[Records excerpted from a collection]
= = = = = = =

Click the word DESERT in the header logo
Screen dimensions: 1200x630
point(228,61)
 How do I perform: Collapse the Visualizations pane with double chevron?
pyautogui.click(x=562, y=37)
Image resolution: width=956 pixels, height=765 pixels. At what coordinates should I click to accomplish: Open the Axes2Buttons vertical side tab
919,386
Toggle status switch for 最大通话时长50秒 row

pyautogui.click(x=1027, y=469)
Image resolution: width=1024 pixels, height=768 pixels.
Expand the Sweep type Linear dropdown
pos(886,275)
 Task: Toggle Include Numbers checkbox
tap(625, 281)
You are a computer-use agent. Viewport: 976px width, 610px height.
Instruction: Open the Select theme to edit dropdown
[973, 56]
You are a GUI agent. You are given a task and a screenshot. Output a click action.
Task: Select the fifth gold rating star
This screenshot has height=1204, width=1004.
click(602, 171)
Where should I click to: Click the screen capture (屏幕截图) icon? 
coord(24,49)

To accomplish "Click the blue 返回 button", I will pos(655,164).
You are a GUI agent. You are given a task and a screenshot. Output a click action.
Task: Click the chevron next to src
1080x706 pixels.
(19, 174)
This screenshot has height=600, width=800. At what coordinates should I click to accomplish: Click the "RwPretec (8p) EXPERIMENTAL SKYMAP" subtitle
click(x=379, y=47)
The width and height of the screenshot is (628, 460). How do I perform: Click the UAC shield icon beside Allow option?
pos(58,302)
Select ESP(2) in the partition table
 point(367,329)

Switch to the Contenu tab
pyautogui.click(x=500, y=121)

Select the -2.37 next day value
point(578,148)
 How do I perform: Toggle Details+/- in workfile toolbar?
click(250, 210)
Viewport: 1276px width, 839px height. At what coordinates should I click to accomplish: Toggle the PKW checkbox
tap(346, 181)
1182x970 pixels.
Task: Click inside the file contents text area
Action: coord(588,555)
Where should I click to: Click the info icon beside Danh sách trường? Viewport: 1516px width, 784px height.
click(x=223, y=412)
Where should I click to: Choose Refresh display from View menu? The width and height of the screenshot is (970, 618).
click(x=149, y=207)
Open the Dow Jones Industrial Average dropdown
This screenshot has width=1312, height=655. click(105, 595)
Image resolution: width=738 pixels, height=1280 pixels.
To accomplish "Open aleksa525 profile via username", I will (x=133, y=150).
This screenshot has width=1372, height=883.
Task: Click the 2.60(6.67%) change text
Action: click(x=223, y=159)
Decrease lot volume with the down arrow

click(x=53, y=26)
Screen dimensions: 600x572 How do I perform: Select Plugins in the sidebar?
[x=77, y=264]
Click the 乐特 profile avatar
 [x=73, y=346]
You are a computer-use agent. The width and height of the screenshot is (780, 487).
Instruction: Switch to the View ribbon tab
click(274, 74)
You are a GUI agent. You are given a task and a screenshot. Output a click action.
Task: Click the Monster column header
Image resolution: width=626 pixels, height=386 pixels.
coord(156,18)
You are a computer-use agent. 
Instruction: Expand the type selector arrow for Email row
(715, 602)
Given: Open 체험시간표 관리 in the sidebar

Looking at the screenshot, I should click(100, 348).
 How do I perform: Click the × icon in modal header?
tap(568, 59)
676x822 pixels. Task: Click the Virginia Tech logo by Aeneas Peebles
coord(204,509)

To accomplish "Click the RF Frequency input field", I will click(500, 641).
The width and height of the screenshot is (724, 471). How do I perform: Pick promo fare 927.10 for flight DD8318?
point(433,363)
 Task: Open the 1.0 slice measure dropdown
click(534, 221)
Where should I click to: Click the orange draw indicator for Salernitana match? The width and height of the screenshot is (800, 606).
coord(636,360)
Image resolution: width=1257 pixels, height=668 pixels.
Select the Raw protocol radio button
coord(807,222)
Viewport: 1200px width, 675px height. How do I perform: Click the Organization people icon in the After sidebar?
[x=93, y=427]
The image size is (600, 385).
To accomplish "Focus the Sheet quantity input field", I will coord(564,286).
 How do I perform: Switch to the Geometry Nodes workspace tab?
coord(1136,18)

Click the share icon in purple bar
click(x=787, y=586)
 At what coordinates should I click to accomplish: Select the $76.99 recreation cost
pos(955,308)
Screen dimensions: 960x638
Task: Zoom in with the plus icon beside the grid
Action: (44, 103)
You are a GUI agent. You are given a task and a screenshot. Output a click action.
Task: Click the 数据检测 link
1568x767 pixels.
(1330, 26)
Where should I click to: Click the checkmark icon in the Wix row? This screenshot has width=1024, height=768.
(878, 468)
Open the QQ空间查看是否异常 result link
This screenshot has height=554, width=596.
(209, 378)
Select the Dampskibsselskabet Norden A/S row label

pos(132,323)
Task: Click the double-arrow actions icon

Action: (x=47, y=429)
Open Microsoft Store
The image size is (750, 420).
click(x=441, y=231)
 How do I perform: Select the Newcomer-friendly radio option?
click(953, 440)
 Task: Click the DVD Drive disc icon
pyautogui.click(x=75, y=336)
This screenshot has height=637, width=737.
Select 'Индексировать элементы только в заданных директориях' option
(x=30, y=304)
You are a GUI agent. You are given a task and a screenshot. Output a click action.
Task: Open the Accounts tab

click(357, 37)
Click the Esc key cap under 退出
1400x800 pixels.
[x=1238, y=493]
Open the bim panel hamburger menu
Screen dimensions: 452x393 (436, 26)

= = = = = = =

• [Your assignment]:
What lines in the data above contain the word "field"? Copy them all.

• [Answer section]:
To accomplish "Click the RF Frequency input field", I will click(500, 641).
To accomplish "Focus the Sheet quantity input field", I will coord(564,286).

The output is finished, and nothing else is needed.